YOUR ASSIGNMENT:
Pick out each line of the records that includes the string "computer", and copy it.

RECORDS TO USE:
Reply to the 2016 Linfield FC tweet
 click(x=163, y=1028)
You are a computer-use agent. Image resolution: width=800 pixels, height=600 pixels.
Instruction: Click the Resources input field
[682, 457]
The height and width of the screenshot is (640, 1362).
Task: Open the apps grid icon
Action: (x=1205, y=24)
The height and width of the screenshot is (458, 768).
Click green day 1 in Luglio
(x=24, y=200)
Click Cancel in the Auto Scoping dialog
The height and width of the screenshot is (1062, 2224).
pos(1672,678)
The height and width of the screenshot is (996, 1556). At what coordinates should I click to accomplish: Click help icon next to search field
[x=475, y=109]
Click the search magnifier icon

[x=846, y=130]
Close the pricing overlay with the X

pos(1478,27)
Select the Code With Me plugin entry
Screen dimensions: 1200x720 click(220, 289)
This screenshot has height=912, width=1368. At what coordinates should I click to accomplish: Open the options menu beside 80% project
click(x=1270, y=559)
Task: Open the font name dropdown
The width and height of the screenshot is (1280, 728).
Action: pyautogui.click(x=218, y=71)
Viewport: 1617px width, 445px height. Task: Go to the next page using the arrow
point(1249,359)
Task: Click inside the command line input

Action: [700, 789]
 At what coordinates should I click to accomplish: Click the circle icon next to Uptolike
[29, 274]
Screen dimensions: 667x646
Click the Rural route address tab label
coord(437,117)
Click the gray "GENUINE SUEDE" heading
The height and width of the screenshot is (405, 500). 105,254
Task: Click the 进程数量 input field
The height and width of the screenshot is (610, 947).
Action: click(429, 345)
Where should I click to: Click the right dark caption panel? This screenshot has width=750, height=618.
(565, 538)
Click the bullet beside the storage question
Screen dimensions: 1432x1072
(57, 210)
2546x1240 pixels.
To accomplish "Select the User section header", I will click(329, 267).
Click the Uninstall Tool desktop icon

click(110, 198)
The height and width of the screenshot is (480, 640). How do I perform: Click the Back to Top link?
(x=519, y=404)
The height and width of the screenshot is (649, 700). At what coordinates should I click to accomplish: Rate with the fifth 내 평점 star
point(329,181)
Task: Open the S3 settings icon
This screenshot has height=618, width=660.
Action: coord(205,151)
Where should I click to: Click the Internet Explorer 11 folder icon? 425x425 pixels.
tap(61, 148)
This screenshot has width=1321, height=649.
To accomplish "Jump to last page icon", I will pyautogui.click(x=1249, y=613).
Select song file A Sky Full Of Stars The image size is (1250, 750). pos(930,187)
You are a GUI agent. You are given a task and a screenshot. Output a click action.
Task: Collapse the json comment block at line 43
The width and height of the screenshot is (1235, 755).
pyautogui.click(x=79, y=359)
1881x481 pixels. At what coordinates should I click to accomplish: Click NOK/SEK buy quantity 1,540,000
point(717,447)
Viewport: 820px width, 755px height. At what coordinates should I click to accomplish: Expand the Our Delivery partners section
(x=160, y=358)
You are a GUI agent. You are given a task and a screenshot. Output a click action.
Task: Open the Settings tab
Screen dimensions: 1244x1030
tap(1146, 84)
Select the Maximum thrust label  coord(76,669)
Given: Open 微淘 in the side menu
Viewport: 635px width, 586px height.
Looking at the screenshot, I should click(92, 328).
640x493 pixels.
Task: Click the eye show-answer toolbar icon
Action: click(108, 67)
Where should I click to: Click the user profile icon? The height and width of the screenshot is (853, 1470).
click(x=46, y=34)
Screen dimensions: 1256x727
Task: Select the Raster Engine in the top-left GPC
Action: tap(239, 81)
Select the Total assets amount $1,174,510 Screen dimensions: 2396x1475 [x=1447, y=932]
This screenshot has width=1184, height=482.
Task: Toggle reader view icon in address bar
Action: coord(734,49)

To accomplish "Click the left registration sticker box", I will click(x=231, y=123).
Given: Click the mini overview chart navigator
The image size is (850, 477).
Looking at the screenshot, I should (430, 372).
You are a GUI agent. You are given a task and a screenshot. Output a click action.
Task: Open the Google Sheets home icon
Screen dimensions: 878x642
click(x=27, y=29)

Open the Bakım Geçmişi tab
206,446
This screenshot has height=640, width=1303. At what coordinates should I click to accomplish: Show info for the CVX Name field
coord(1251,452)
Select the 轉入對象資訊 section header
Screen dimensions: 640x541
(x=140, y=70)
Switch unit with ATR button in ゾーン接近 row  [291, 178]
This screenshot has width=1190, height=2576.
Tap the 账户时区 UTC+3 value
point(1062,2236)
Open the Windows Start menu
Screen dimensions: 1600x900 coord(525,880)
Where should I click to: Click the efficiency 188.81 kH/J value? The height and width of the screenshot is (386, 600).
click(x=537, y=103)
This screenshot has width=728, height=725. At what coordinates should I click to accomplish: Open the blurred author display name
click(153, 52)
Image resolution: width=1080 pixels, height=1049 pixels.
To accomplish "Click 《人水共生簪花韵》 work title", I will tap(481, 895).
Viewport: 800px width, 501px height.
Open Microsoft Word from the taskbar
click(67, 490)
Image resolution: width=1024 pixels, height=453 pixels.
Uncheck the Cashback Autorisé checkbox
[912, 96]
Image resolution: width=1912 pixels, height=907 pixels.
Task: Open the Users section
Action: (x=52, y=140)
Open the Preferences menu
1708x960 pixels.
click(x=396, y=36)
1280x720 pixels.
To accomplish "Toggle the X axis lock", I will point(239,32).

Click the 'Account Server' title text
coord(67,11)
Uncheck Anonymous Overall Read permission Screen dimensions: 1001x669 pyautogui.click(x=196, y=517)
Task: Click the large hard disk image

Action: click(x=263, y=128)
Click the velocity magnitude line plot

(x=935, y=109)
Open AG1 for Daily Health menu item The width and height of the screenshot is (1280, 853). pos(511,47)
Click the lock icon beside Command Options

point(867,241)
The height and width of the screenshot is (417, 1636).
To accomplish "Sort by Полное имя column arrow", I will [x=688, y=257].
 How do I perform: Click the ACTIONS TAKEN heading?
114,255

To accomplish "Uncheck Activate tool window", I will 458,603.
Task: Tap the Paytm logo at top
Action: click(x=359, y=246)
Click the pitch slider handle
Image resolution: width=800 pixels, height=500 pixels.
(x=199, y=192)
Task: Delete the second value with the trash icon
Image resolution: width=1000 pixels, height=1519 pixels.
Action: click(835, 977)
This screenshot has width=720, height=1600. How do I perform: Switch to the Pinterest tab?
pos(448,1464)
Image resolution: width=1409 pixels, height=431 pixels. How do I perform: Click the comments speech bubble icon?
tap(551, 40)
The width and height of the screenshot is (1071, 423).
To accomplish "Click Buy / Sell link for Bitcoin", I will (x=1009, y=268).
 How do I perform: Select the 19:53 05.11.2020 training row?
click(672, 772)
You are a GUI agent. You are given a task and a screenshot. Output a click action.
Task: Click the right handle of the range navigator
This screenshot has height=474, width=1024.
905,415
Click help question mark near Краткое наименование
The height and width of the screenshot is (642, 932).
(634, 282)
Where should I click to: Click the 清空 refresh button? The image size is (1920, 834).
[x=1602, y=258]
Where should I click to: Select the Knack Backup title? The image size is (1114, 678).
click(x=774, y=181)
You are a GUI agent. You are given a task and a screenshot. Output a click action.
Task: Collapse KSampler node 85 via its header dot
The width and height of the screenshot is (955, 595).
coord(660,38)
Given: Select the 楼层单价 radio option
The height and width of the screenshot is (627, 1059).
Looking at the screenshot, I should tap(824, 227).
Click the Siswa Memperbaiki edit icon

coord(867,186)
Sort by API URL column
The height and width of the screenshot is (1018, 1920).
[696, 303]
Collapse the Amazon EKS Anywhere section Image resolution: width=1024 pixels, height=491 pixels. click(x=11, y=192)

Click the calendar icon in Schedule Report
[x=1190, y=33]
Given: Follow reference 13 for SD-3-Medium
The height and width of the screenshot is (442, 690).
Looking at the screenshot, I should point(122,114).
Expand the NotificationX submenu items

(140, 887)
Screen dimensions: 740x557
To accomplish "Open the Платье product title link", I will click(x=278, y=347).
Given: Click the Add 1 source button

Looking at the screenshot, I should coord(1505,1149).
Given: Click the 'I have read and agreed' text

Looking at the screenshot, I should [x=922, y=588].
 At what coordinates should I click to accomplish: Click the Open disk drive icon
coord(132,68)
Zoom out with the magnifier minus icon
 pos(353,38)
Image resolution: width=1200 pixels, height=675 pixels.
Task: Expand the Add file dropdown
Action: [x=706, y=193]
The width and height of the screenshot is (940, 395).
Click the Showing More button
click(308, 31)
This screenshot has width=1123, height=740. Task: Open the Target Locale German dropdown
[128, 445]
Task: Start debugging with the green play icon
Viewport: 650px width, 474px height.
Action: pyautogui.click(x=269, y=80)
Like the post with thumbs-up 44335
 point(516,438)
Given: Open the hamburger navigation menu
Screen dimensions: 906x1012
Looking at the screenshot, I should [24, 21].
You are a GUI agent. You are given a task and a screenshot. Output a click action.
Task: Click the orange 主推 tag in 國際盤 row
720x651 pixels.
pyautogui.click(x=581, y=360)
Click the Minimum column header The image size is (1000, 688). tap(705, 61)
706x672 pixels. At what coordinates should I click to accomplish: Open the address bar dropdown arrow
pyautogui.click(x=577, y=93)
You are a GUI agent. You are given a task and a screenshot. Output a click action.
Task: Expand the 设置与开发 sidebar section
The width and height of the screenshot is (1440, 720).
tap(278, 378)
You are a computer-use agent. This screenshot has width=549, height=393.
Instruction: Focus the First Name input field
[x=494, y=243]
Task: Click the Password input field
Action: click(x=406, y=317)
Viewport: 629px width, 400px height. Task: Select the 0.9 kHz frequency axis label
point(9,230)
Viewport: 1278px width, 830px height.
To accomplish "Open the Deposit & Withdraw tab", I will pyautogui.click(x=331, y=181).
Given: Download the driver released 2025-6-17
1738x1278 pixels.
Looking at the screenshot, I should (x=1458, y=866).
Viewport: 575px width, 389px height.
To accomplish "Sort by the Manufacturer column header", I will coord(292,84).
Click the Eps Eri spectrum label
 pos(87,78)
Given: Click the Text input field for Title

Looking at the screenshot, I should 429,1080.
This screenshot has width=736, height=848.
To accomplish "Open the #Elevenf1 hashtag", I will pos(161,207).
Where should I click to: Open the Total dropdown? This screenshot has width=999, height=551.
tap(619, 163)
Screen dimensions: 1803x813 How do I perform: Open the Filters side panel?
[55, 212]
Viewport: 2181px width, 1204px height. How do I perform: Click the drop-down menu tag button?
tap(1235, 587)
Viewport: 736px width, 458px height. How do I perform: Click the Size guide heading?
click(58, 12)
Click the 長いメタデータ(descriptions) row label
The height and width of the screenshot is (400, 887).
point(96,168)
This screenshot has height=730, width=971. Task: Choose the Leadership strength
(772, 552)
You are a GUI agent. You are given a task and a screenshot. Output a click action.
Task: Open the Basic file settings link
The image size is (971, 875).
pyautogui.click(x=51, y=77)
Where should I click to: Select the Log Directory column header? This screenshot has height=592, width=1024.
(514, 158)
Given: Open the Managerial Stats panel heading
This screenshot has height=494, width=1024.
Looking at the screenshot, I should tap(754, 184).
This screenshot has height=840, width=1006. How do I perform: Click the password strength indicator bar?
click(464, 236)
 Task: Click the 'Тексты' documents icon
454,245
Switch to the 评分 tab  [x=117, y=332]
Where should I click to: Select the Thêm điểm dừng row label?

WRITTEN ANSWER:
You are a computer-use agent. Image resolution: width=800 pixels, height=600 pixels.
You are a computer-use agent. This screenshot has width=549, height=393.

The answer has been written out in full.